» PROBLEM TO WORK ON:
Your output should be the line with "561.873.2392 (181, 2438)" followed by every remaining line of the entries, reproduced exactly.
+===+
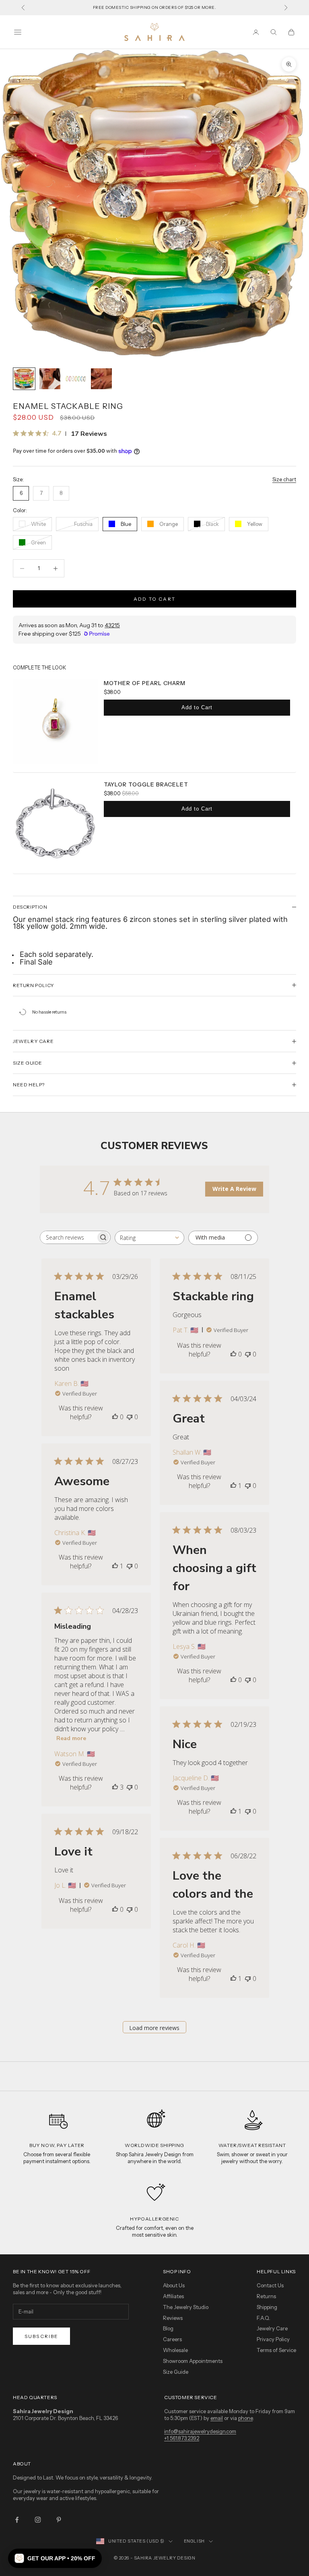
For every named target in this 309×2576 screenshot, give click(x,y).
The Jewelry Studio (185, 2307)
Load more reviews (154, 2028)
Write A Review (234, 1189)
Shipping (267, 2307)
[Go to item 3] (75, 378)
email (216, 2418)
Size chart (284, 479)
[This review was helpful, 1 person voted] (233, 1485)
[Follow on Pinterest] (59, 2519)
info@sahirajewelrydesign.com (200, 2431)
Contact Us (270, 2285)
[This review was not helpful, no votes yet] (129, 1416)
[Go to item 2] (50, 378)
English (194, 2541)
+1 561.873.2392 (181, 2438)
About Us (174, 2285)
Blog (168, 2328)
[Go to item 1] (24, 378)
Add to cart (154, 599)
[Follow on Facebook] (17, 2519)
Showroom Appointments (192, 2361)
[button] (55, 2558)
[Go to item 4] (101, 378)
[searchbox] (68, 1237)
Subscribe (41, 2336)
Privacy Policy (273, 2339)
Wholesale (175, 2350)
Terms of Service (276, 2350)
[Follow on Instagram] (38, 2519)
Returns (266, 2296)
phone (245, 2418)
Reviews (173, 2318)
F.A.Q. (263, 2318)
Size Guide (175, 2372)
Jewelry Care (272, 2328)
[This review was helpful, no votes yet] (115, 1416)
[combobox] (149, 1238)
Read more (71, 1738)
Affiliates (173, 2296)
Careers (172, 2339)
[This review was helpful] (115, 1787)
+===+
» SOLUTION:
+1 561.873.2392 (181, 2438)
About Us (174, 2285)
Blog (168, 2328)
[Go to item 1] (24, 378)
Add to cart (154, 599)
[Follow on Facebook] (17, 2519)
Showroom Appointments (192, 2361)
[button] (55, 2558)
[Go to item 4] (101, 378)
[searchbox] (68, 1237)
Subscribe (41, 2336)
Privacy Policy (273, 2339)
Wholesale (175, 2350)
Terms of Service (276, 2350)
[Follow on Instagram] (38, 2519)
Returns (266, 2296)
phone (245, 2418)
Reviews (173, 2318)
F.A.Q. (263, 2318)
Size Guide (175, 2372)
Jewelry Care (272, 2328)
[This review was helpful, no votes yet] (115, 1416)
[combobox] (149, 1238)
Read more (71, 1738)
Affiliates (173, 2296)
Careers (172, 2339)
[This review was helpful] (115, 1787)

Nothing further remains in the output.